What to Do This Quarter
- Inventory inbound listeners: Every public IP answering on VPN, RDP, or gateway ports. Each one is now a DBIR statistic waiting to happen.
- Pick your highest-CVE appliance and plan its exit: Don’t renew hardware whose security model is ‘patch faster than the exploit.’ Pilot an outbound-only, browser-delivered path for one user population.
- Move MFA to the gateway: One enforcement point in front of everything beats per-app MFA coverage you can’t audit.
- Brief the board with the DBIR’s own numbers: 22%, 7x, 48% ransomware — examiners and insurers are reading the same report. Banks should fold this into their FFIEC/NIST CSF control narrative.
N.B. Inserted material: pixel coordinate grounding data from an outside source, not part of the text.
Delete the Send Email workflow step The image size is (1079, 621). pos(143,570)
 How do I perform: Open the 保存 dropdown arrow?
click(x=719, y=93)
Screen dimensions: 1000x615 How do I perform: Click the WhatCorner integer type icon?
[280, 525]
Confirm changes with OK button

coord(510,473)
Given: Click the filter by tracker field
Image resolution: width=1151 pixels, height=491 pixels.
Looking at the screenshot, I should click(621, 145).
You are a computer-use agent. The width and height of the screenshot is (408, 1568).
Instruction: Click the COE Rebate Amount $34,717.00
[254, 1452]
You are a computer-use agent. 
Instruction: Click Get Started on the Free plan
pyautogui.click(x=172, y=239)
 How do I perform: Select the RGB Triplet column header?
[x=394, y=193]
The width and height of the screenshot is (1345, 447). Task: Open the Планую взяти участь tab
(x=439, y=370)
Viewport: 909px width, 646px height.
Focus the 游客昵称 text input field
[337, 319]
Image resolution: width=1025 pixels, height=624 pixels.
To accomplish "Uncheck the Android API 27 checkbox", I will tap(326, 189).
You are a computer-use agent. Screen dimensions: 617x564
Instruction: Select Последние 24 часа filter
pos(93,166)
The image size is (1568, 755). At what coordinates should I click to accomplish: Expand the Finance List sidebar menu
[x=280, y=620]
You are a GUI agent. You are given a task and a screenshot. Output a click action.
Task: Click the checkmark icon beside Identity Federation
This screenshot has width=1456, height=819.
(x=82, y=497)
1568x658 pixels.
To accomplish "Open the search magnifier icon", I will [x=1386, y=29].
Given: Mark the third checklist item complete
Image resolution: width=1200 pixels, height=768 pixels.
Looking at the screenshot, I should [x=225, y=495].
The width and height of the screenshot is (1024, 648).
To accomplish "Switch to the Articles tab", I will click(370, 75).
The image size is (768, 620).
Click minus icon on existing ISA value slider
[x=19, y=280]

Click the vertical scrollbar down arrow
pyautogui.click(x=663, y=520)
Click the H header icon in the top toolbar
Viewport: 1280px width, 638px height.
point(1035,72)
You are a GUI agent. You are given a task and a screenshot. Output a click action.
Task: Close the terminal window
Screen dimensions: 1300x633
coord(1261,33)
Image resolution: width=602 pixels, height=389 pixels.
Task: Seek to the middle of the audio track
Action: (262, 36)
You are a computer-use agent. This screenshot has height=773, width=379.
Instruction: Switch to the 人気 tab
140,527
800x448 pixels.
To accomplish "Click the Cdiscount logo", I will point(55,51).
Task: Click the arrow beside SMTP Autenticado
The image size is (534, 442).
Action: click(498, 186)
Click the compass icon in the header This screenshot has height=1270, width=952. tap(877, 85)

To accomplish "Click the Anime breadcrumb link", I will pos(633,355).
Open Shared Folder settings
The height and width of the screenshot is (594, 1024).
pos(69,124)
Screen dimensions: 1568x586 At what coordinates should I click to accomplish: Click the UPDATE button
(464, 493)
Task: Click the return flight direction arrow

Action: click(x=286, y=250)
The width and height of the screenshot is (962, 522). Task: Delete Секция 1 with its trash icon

Retire the Appliance, Keep the Access
Thinfinity Workspace delivers full VDI — desktops and applications — through the browser with outbound-only connectivity, MFA at the gateway, and zero inbound ports, hosted on Oracle Cloud Infrastructure or the cloud of your choice. Nothing sits on the edge for the next CVE to hit. Architecture review available on request.
Frequently Asked Questions
What changed in the Verizon DBIR 2026?
Vulnerability exploitation overtook stolen credentials as the most common initial access vector for the first time in the report’s 19-year history, driven primarily by attacks on edge devices and VPN appliances, which jumped from 3% to 22% of exploitation-driven breaches.
Does this mean credentials no longer matter?
No — 73% of ransomware victims had infostealer or credential-leak activity in the prior year. Exploitation leads, but leaked credentials remain the persistent secondary path. Gateway-level MFA addresses it.
What is a zero-inbound-port architecture?
A remote access model where no edge component listens for inbound connections. Internal agents establish outbound-only TLS connections to a broker; users connect through a browser after authenticating. There is no appliance portal or RDP port for attackers to scan or exploit.
Is this relevant to banks specifically?
Strongly. Ransomware appeared in 48% of confirmed breaches and financial-sector ransomware rose 30% in 2025. Bank examiners increasingly ask about edge exposure and VPN inventory in NIST CSF 2.0-based reviews.